Chernobyl Memories : In Communist times, disasters just did not happen

When a unit of the Chernobyl nuclear power plant in then-Soviet Ukraine exploded in the early hours of April 26, 1986, it sparked a fire that burned for nine days, as well as controversy and consequences that are still felt today.

Caused by a botched safety test in the fourth reactor of the atomic plant, the explosion released 50 million curies of radiation – equivalent to 500 Hiroshima bombs. Clouds carrying radioactive particles drifted as far as Canada, releasing toxic rain in their wake.

The disaster, and Moscow’s handling of it, drove home the culture of secrecy in which the Soviet system was shrouded, and for many signalled the first weakening of a structure that would collapse five years later.

Two plant workers were killed within the facility – one in the explosion and the other in the immediate aftermath by a lethal dose of radiation. Over the following months, 28 firemen and plant employees died of acute radiation syndrome (ARS). Of the 134 people initially hospitalised with ARS, 14 died of radiation-induced cancers over the next ten years.

Estimates of the final death toll of those killed by radiation-related illnesses range from 9,000, by the World Health Organization, to 90,000, estimated by environmental campaign group Greenpeace.

The event remains the worst nuclear power plant accident in history.

Euronews carries a special feature on how the journalists from former Soviet countries lived the tragic event.
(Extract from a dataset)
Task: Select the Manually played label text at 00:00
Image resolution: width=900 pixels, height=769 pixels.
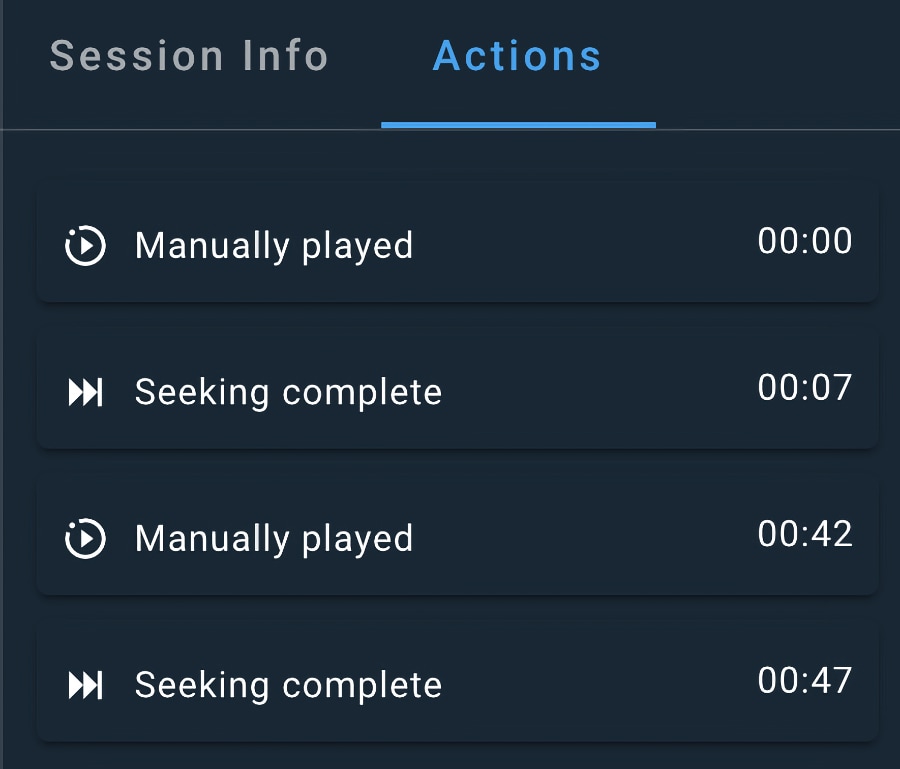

“At the time, there were rumours circulating that the high-ranking politicians were sending their kids away and the airports were crowded with those kids. If there is something to hide, it will spread anyway, even if there’s a huge propaganda machine that’s trying to hide it from people.” – Natalia Liubchenkova, Kyiv, Ukraine (then Ukrainian Soviet Socialist Republic)135km from Chernobyl. Natalia’s mother said that “despite making the decision to send her daughter away from Kyiv, she says she did not realise the full extent of the danger and the damage of Chernobyl until around six months after the disaster.”